----- Records shown -----

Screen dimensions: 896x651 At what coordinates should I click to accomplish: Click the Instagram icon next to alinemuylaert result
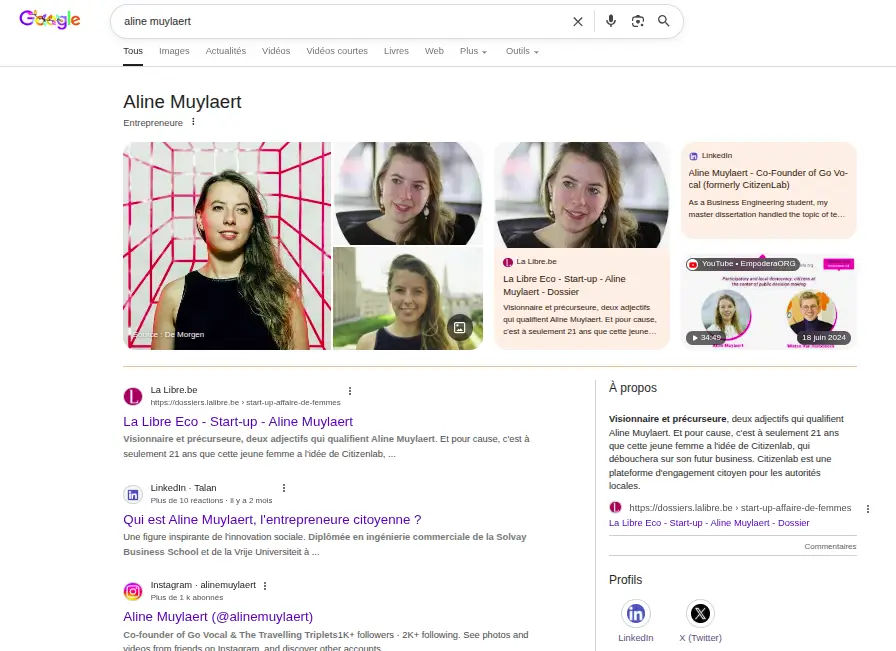tap(132, 590)
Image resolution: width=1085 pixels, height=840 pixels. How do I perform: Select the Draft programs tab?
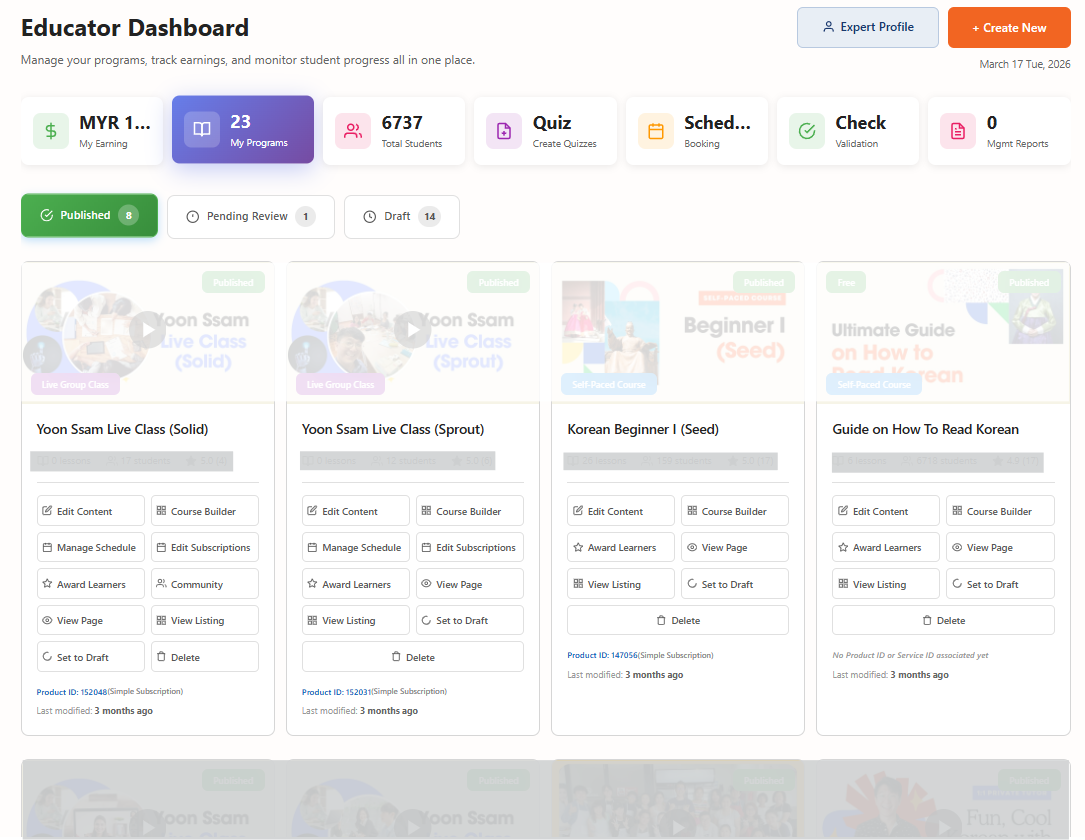[x=401, y=217]
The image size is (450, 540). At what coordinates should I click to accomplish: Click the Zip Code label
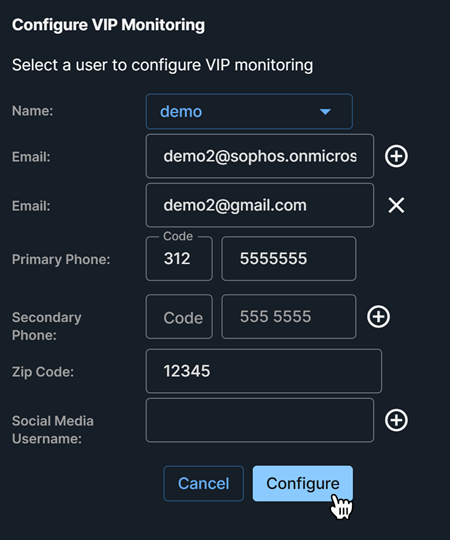pyautogui.click(x=43, y=372)
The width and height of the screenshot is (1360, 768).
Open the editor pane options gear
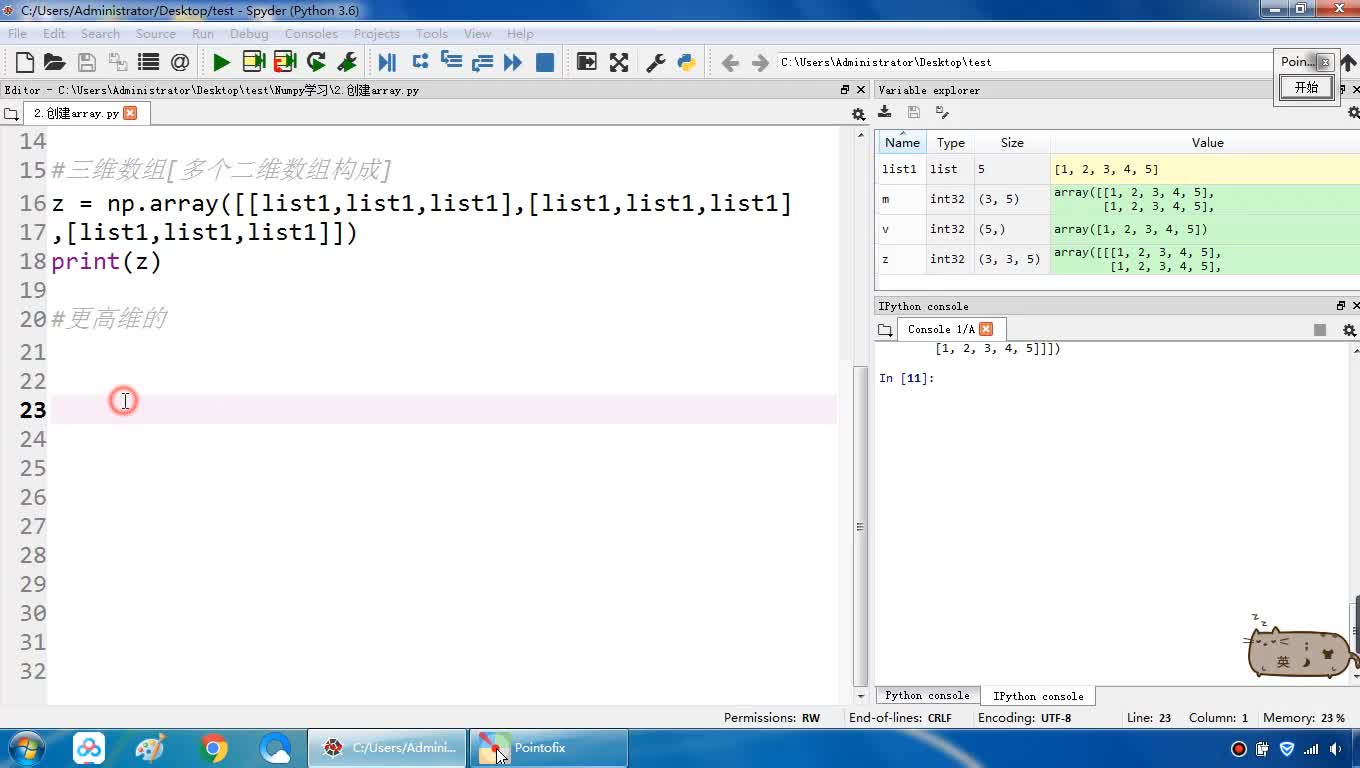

-----

• [Problem description]:
Images are to be omitted; repeat the remaining data above exactly.

• [Answer below]:
Screen dimensions: 896x651 At what coordinates should I click to accomplish: Click the Instagram icon next to alinemuylaert result
tap(132, 590)
Image resolution: width=1085 pixels, height=840 pixels. How do I perform: Select the Draft programs tab?
[x=401, y=217]
The image size is (450, 540). At what coordinates should I click to accomplish: Click the Zip Code label
pyautogui.click(x=43, y=372)
The width and height of the screenshot is (1360, 768).
Open the editor pane options gear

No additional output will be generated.